Stored data
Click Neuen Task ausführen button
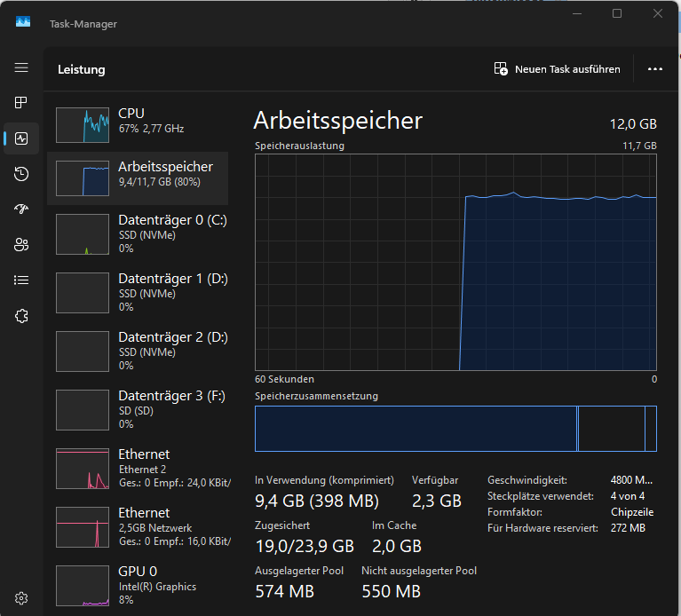681x616 pixels. [557, 68]
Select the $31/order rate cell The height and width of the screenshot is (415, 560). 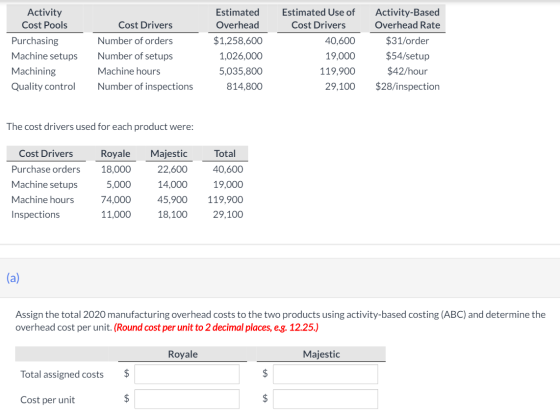[x=407, y=41]
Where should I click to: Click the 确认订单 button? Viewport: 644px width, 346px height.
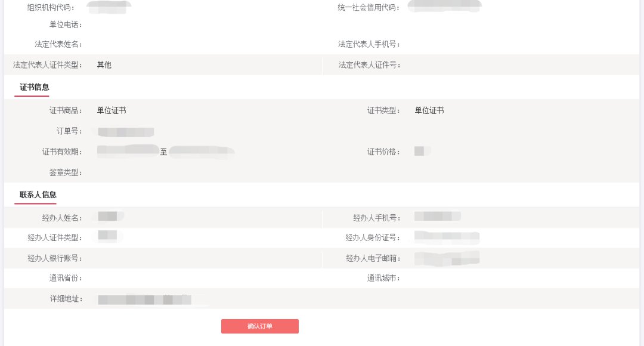[259, 326]
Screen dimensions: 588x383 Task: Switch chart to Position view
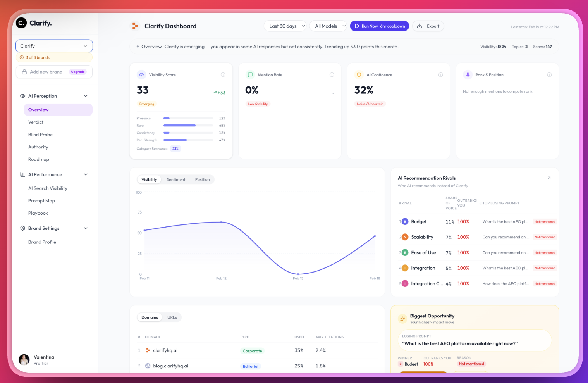pos(202,179)
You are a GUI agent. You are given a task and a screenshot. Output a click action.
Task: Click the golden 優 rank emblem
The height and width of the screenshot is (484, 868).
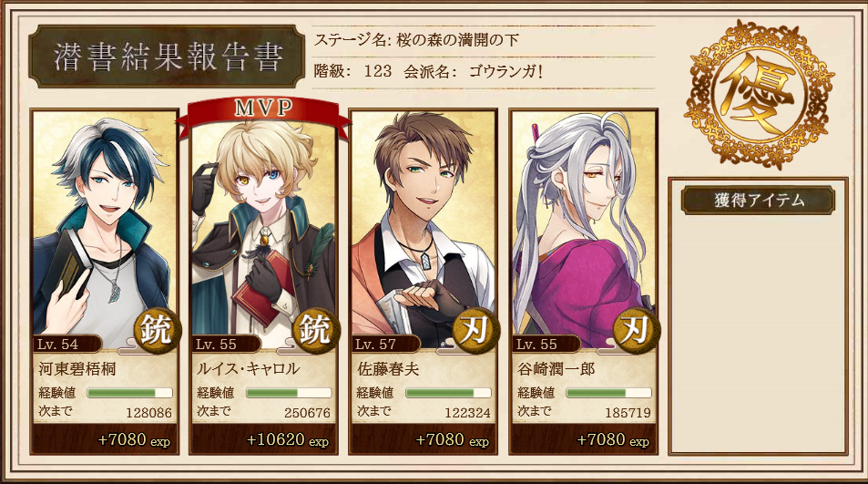pyautogui.click(x=759, y=93)
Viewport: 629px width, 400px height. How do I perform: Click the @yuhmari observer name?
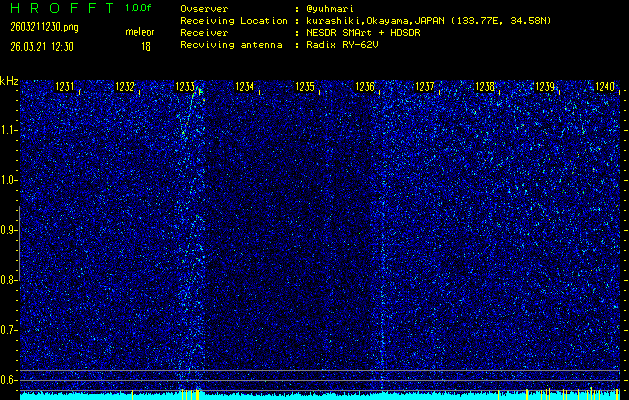tap(331, 8)
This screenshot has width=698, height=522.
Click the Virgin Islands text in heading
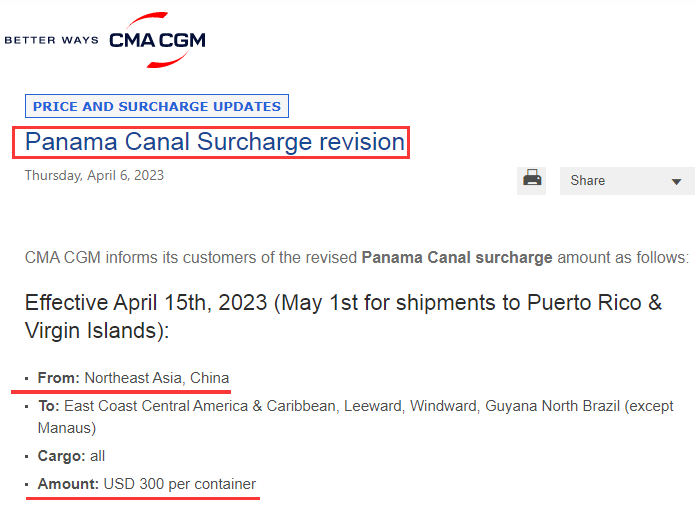tap(90, 331)
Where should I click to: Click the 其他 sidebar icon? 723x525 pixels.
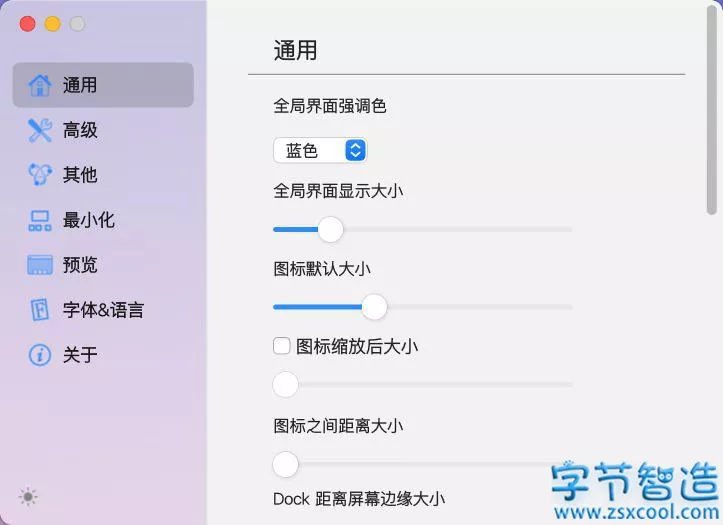pyautogui.click(x=40, y=175)
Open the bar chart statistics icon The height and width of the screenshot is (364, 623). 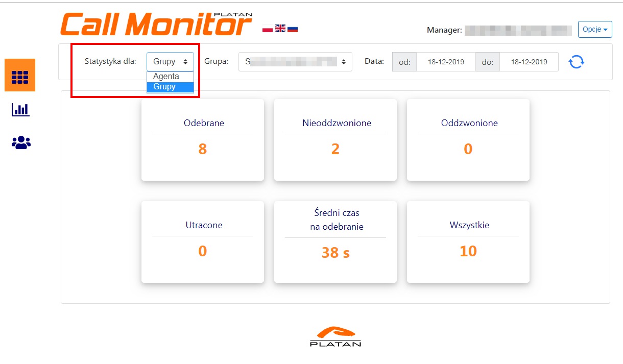click(20, 110)
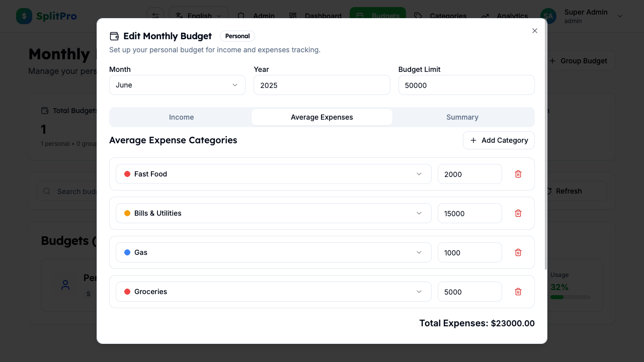Viewport: 644px width, 362px height.
Task: Click the Budget Limit input field
Action: pos(466,85)
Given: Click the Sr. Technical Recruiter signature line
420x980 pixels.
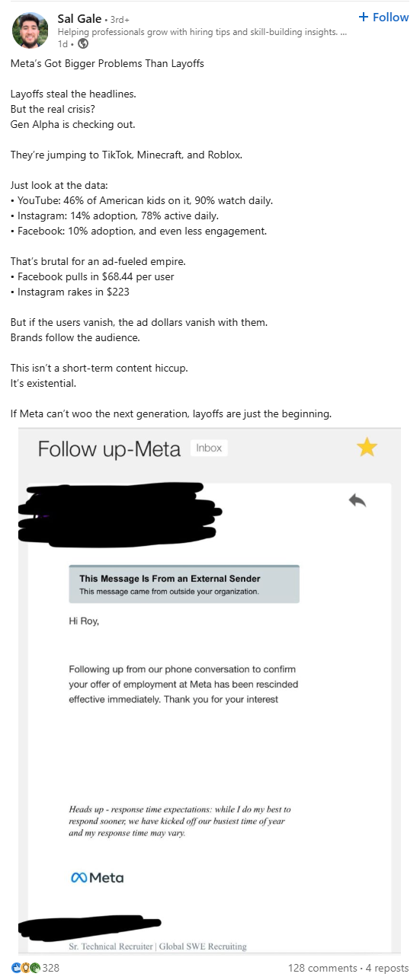Looking at the screenshot, I should point(158,946).
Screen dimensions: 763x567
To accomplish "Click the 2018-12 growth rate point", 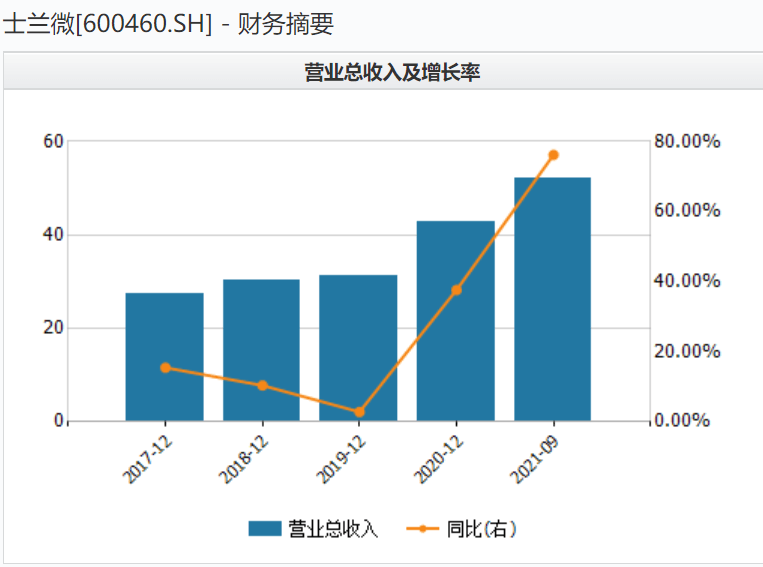I will pos(262,385).
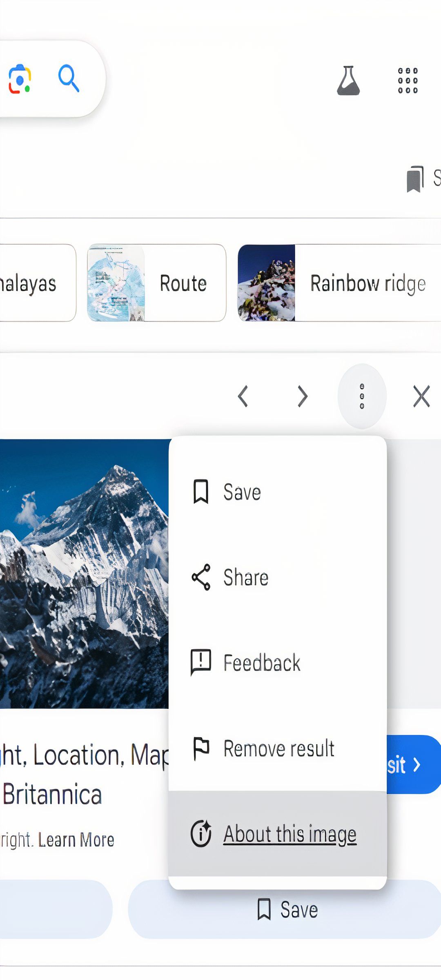Viewport: 441px width, 980px height.
Task: Select the Rainbow ridge suggestion chip
Action: [339, 283]
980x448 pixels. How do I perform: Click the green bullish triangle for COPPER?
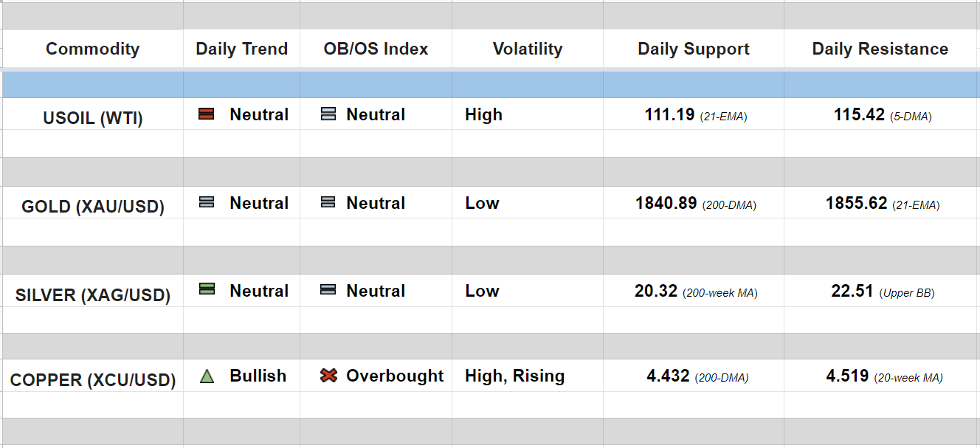pos(207,376)
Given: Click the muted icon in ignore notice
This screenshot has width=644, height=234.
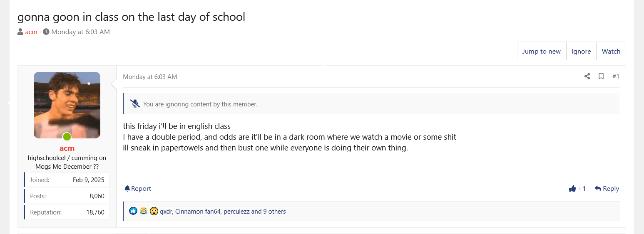Looking at the screenshot, I should [x=135, y=104].
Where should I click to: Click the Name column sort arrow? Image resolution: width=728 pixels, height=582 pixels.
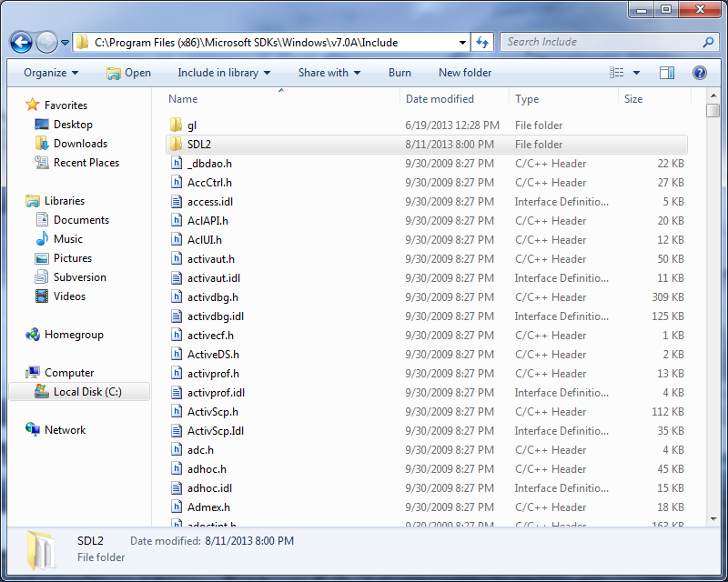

== Work instructions ==
Your answer must be the lines from the line containing "This screenshot has width=644, height=234." through the final line of the data, written out exactly, both ends included and pictures left out.

== Written response ==
This screenshot has width=644, height=234.
Looking at the screenshot, I should [x=135, y=104].
Where should I click to: Click the Name column sort arrow? Image resolution: width=728 pixels, height=582 pixels.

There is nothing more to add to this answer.